When Returning Is Harder Than Leaving

How are you all going out there?

For me it has been and continues to be an incredibly difficult and lonely time, as it would be for many others who are far worse off than I.  For those who have lost their jobs, find it difficult to put food on the table, have lost a loved one to this terrible virus, have lost a loved one due to any other cause but who cannot attend their funeral or feel doubly grieved in these stressful times, those who suffer from anxiety or depression, for all the faithful who cannot attend Mass, those who are single and isolated, the elderly, parents educating children at home, and so on – my heart goes out to you.

We keep hearing about how these are “unprecedented times” and how we must be strong and resilient. Yes, we must. But we also need a shoulder to cry on and a pillow to scream into when we feel broken.  

Being in “the lucky country” down under we have indeed been one of the most fortunate in comparison to many countries overseas. Our curve has flattened and the death toll low. We are now ever so gingerly beginning to emerge from our cocoons and dipping our toes into the water of “normality” again. But how can things truly ever be normal again?

This week Mass will start again at my church, but the numbers are limited to ten worshippers, one musician, and one singer. How does one choose who stays and who goes? How can many not feel shut out? It is like inviting guests to a great feast with a King, but limited to ten guests. How distressing this feels for many who hunger for the Holy Eucharist!

Although infection numbers in this part of the world are thankfully very low, the fear of getting the virus and passing it onto my elderly relatives with whom I share the air is very real. Can I take that risk? Should I take that risk although I am much younger and healthier? The rules are still in place – if it is not essential to leave your home, then don’t.  But Mass has always been an essential part of my life. Singing, like breathing, is central to my existence. I cannot do without either, and yet, I have to make a choice – go or wait a little longer.

Some churches have decided to remain closed until stage two of the eased restrictions are implemented, and more people can attend Mass. It will only be three more weeks until we hopefully move to stage two, so I believe this is a wise move. Now feels a little too soon to gather, and yet, my heart yearns to run to the doors of the church, fling them open and never leave again. The tension is in deciding when to emerge, as clusters of infections linger. This is real risk management, but on a spiritual and deeply emotional level. It is often what we cannot see that is the most challenging to face.

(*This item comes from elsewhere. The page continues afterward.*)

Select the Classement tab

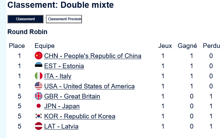(25, 19)
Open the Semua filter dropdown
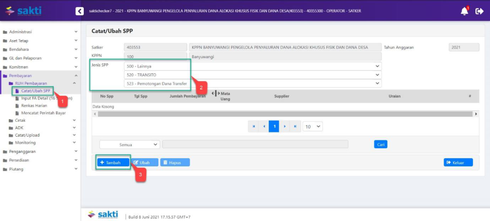Viewport: 490px width, 221px height. tap(129, 145)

The curve we now need to flatten is the one of anxieties embedded in souls, hearts racing, and fears escalating. Even when we reach that magical “other side” of this pandemic, we know that most of us will be thinking: what if?  What if I bounce back to what I used to do and be, but the dreaded “second wave” happens?  We only need look to other countries that have braved freedom, and are now having to restrict once more.  We have not got this virus licked just yet.

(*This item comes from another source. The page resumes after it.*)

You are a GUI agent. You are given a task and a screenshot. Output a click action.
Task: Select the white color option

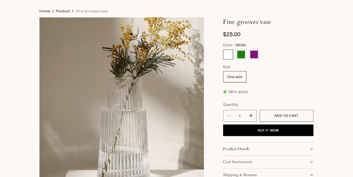[x=228, y=55]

Like a wobbling baby taking its first steps, we are afraid that we will fall, get sick, and end up worse than we were before. Yet I want to sing God’s Word to others out in the world again. I want my voice to be one of hope for them and for myself – to set free from the confines of my practice room the important messages a singing voice can give. I want to hear the sounds of the pipe organ, see the bottom half of my friends again (from the chest down – not in any adulterated way, but to see real flesh and blood standing before me rather than on a two-dimensional screen).  I want to get out of this wretched room and go for a long meandering walk without fear of catching anything (we are allowed to go out for exercise, but I am being extra cautious due to aforementioned elderly relatives).

It is only a matter of weeks now perhaps – three or four – and then I will dip that toe in the water.  It will be about the psychological battle within, like any war.  Until then, I continue to muse inside and turn my gaze within. It has been incredibly uncomfortable to look at my spirit, and realise the intensity of the anger and melancholy that lives there. It has been harrowing to pray and only hear the silence of God. The faith journey is not easy and requires persistence. (One thing that has helped me immensely is watching “The Chosen” – a crowdfunded mini-series about Jesus – I strongly encourage you to watch it).

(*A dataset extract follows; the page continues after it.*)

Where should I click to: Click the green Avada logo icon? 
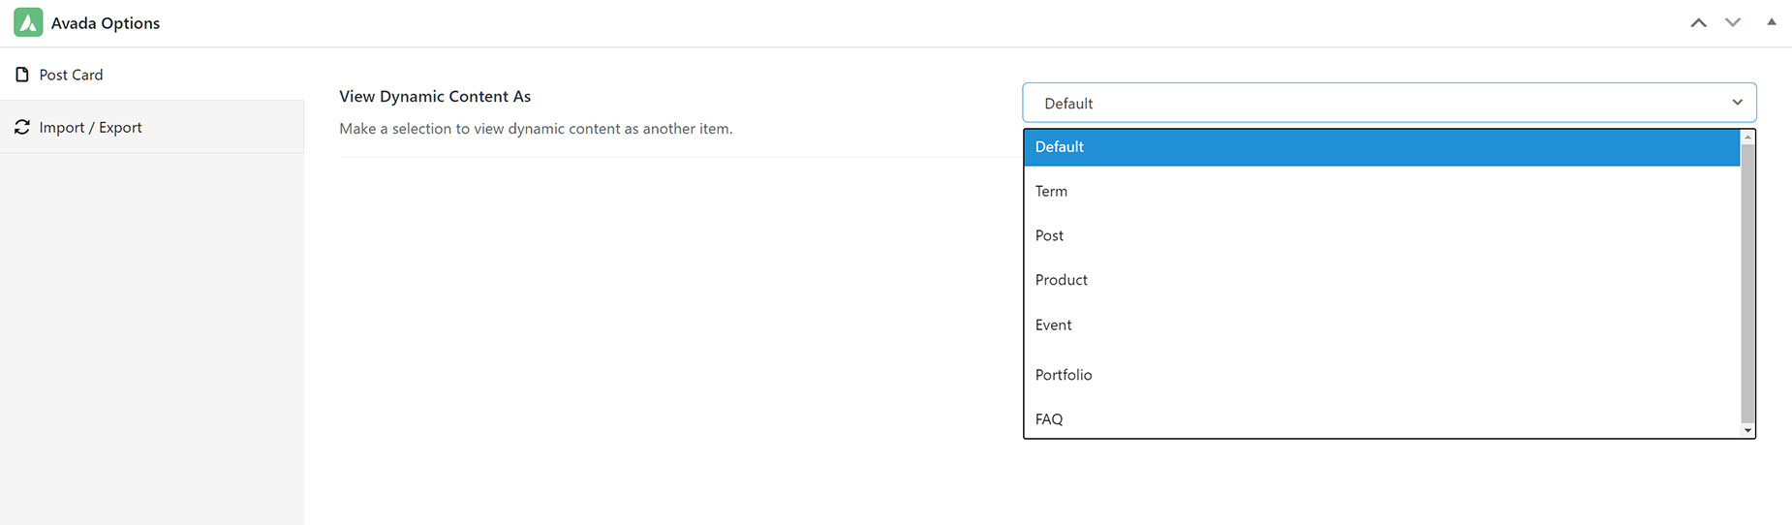pyautogui.click(x=28, y=22)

Our returning will be harder than our leaving because of the life we used to have. We will all know inside that where we were before – in my case, standing beside an organ with expectations for a better 2020 ahead – the world was once a vastly different place. Everything was different. We were not yet scarred by this beast called Covid-19. We were chuckling at toilet paper frenzies and stockpiling, only to disappear into our homes a few weeks later.

Back then, over three hundred thousand people were alive, just like us. They had entered 2020 with hopes and dreams too, and now a few short months later they have sadly passed away.  Life. We are not in control of it and never were.

What difference will those of us who have been left on earth make? What will you and I do and who can we be? 

We look forward to our reunion with the freedoms of life in the real world, but what will that “real world” consist of?  What will we do with those freedoms? Let us never, ever take these for granted again.